## YOUR INSTRUCTIONS
Write out the listing word for word, starting at the line containing "Identify the location" and ending at the end of the listing, without the pictures.

## RECORDS FOR THE EXERCISE
*** Begin section ***
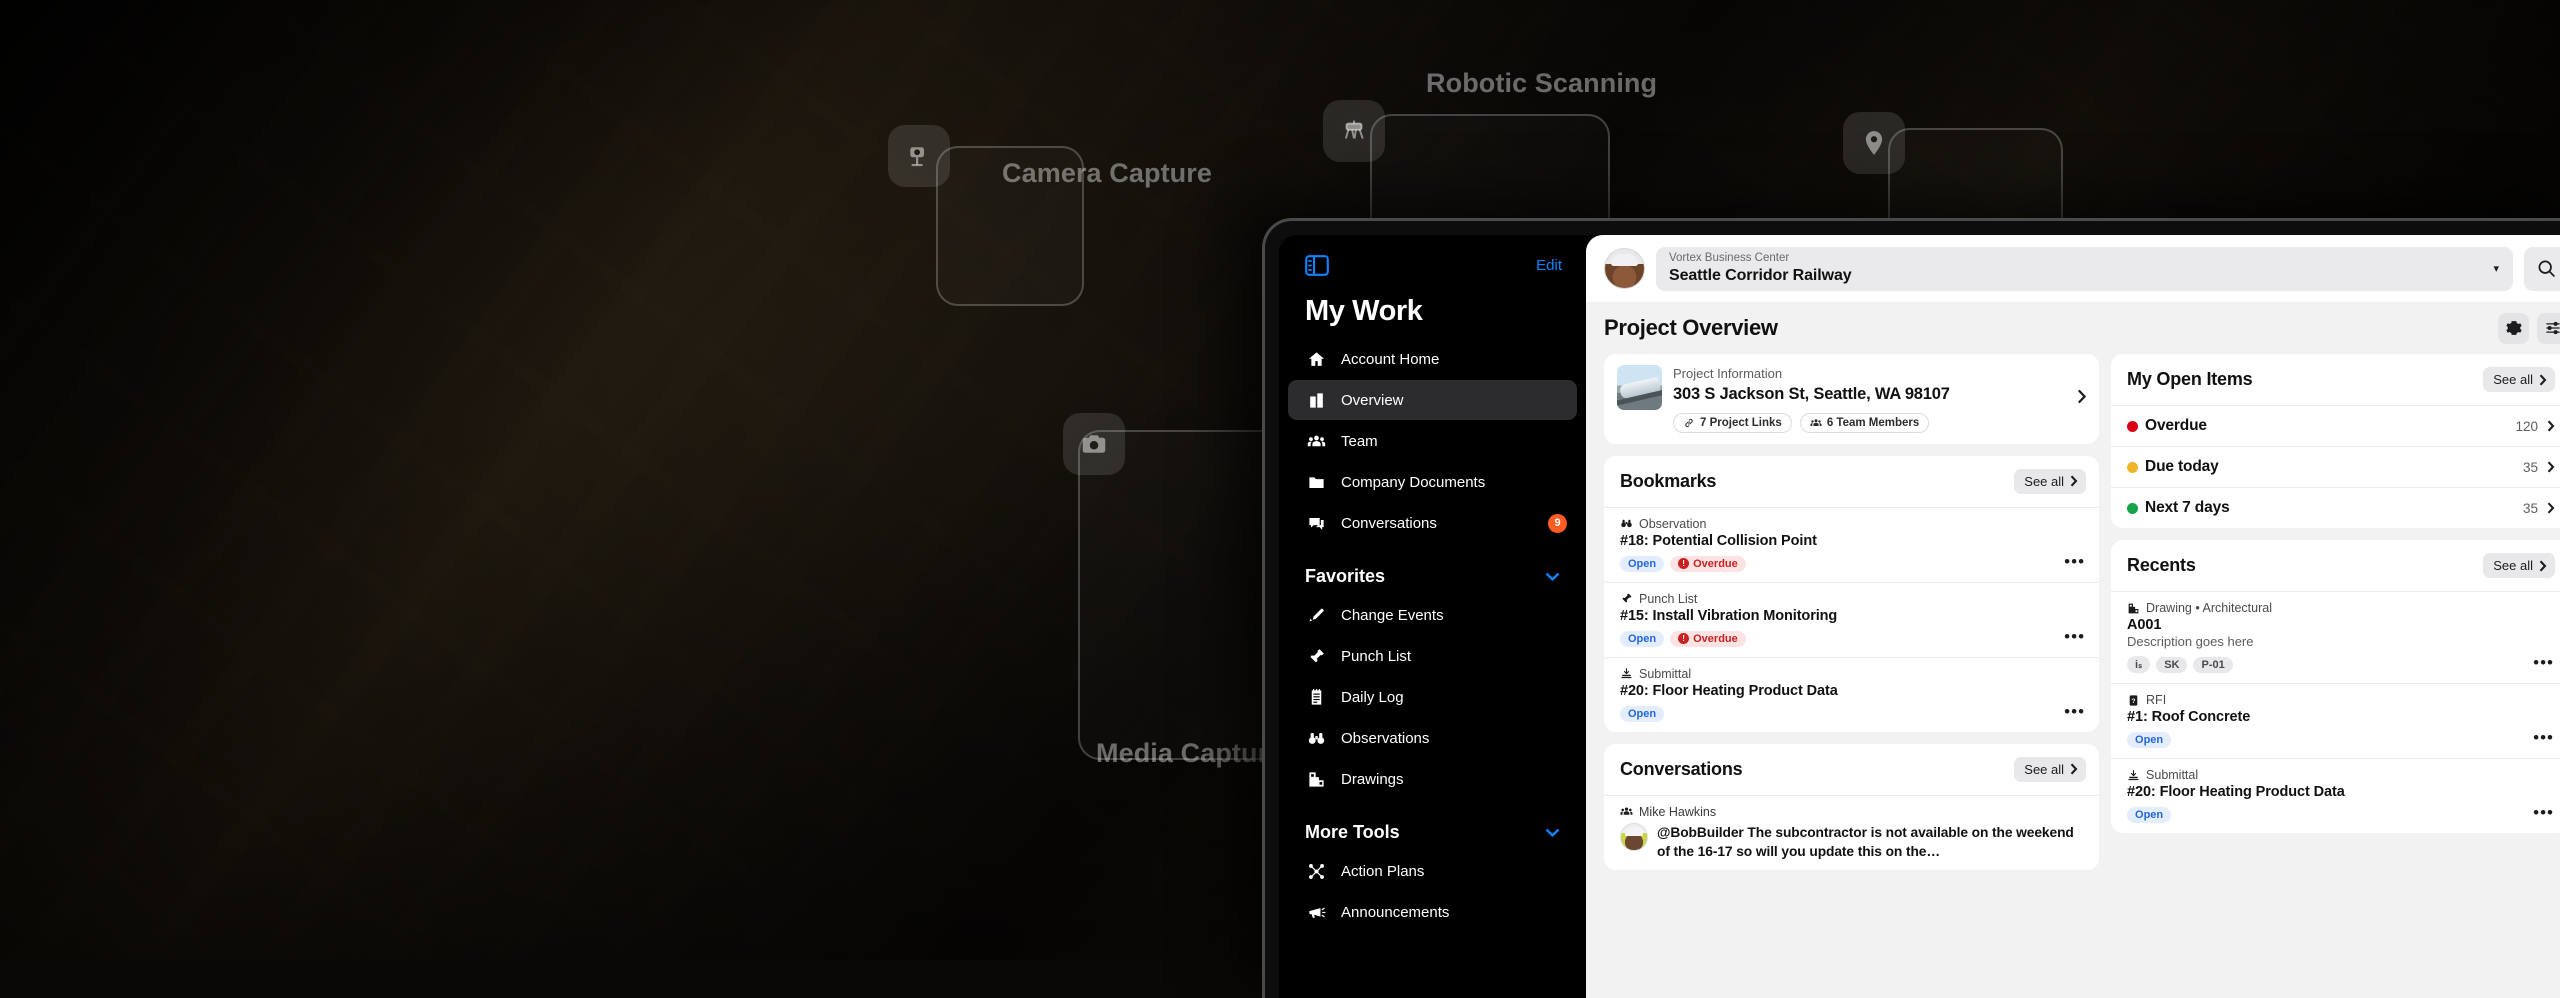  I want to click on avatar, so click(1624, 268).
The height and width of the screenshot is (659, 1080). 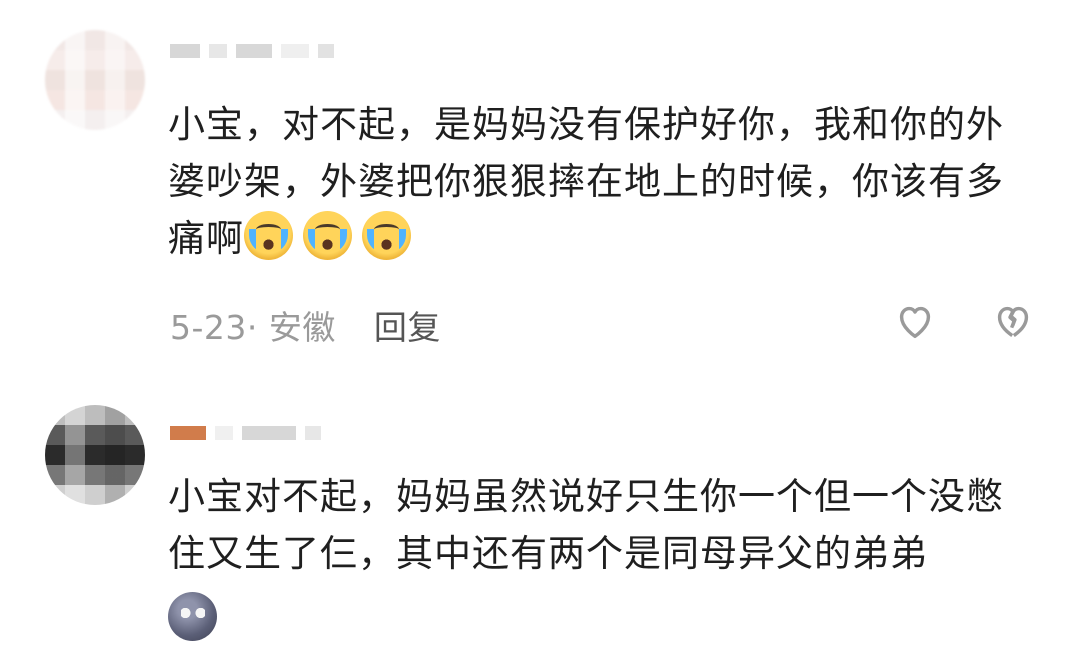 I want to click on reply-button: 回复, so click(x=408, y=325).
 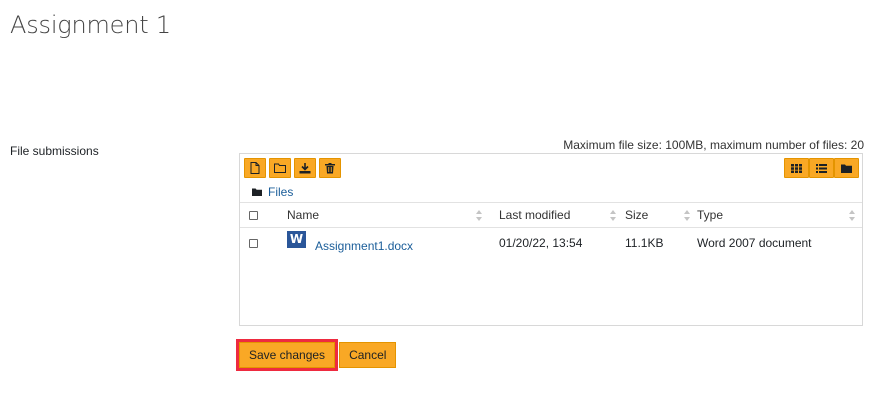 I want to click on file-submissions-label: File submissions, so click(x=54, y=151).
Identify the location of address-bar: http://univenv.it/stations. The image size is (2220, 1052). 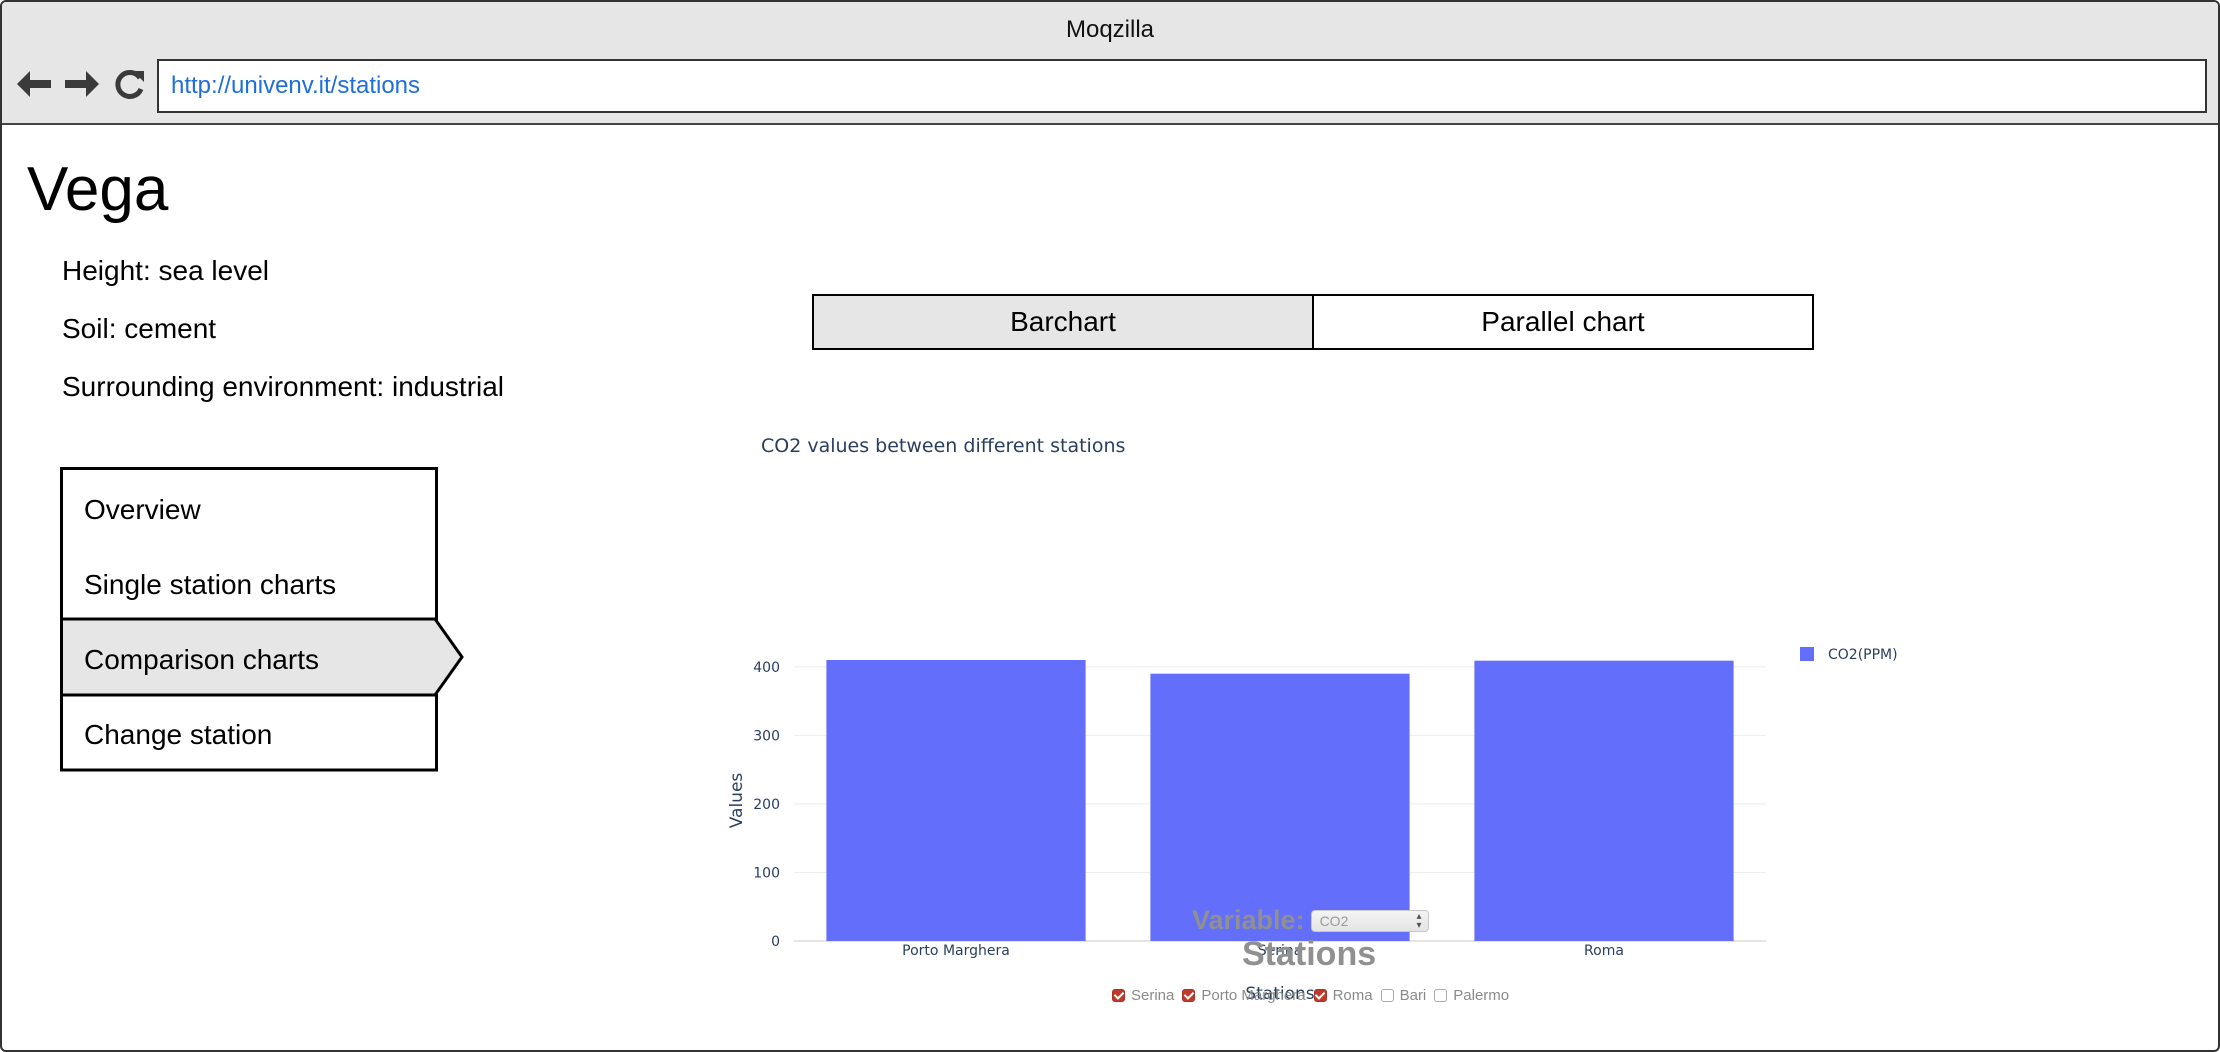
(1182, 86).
*** End section ***
## WRITTEN ANSWER
Identify the location of address-bar: http://univenv.it/stations. The image size is (2220, 1052). 
(1182, 86).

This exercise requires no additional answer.